Iomega has just partnered with media center software maker Boxee on a new Network Attached Storage (NAS) device running the Boxee software. Boxee, which is available both as a downloadable application and as a low-cost hardware solution called the “Boxee Box” running that same software, lets you stream Internet content like YouTube, Netflix, Flickr, Facebook and Pandora plus movies and TV shows to any HDTV.
The new NAS devices include the same features as the original Boxee Box, but also lets you store your own personal media collection, providing you with easy access to the best of both worlds – local media and Web-based content.
Boxee’s Newest Box
The Iomega product will be available in 3 different hardware configurations: diskless, 1 TB and 2 TB. The diskless version is $229, the 1 TB is $299 and 2 TB is $349.
Since the diskless version costs significantly more than the original Boxee Box ($199) and doesn’t provide a hard drive for storing content, it’s unclear why someone would choose to pay more for the Iomega device – dubbed “Iomega TV with Boxee” – instead of the more affordable original hardware.
Of course, it’s because you don’t want a bizarrely-shaped object – whoa, what is that thing? – cluttering up your previously attractive home media center.
The Original Boxee Box
You either loved or hated its looks!
The Iomega Boxee Box
Now, you can get a more traditional looking, black box device which better fits into most homes’ design aesthetic.
Just the Specs
Both models of the Iomega TV with Boxee offer HDMI ports, composite video and audio outputs, Wi-Fi (802.11n), 2 USB ports for additional storage and are DLNA-compatible.
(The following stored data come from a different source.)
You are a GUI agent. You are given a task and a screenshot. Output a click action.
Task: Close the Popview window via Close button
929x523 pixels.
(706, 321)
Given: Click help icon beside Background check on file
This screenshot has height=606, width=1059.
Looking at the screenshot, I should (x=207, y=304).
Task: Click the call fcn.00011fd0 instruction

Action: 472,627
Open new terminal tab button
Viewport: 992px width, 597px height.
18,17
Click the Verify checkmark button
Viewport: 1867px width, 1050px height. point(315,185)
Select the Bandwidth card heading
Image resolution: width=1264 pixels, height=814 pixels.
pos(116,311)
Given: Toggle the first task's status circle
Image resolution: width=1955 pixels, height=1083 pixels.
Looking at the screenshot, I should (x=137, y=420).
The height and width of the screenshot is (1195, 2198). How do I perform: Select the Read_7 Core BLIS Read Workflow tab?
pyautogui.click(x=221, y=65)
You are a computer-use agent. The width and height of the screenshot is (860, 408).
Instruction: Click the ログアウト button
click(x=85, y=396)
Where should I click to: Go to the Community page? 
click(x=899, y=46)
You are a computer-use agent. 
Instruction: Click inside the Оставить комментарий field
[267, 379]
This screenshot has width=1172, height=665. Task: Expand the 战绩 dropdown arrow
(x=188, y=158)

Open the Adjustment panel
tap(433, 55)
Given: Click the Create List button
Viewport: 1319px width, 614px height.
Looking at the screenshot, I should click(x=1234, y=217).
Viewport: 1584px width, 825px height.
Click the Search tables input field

As always, Boxee is capable of streaming a number of different file types and codecs in 1080p, including H.264, WMV, MKV and others.
The devices use an Intel Atom processor CE4100, run a TV browser, play Adobe Flash 10.1 content and run EMC’s LifeLine operating system, a suite of applications that provide storage and security technologies. LifeLine supports Mac, Windows and Linux.
The content offerings provided by the Boxee service remain the same – Internet content, as mentioned above, as well as TV shows and movies from sources including CBS, NBC, Comedy Central, HGTV, Cartoon Network and VUDU, a previously hardware-only provider of HD movie rentals which partnered with Boxee earlier this fall.
The Iomega products will be available Q1 2011.
Time to Cut the Cord?
According to recent data from JP Morgans Imran Khan’s 2011 forecast, 28% of consumers said they would consider switching from Cable to Broadband Video – like the that which Boxee provides – while 72% said no. Interestingly, the potential cord-cutters include the 16% of folks who aren’t unhappy with their current cable provider. They just want to save a little money. While the numbers are still low, and the language (“consider”) is soft, the figures are probably high enough to scare both content providers and cable companies alike.
Solutions like Boxee make cord-cuttiing that much easier.
As we noted yesterday, Internet TV solutions is one of the major trends expected from this week’s Consumer Electronics Show (CES 2011) in Las Vegas. Last year, Boxee was just getting off the ground – will this year be their time to shine?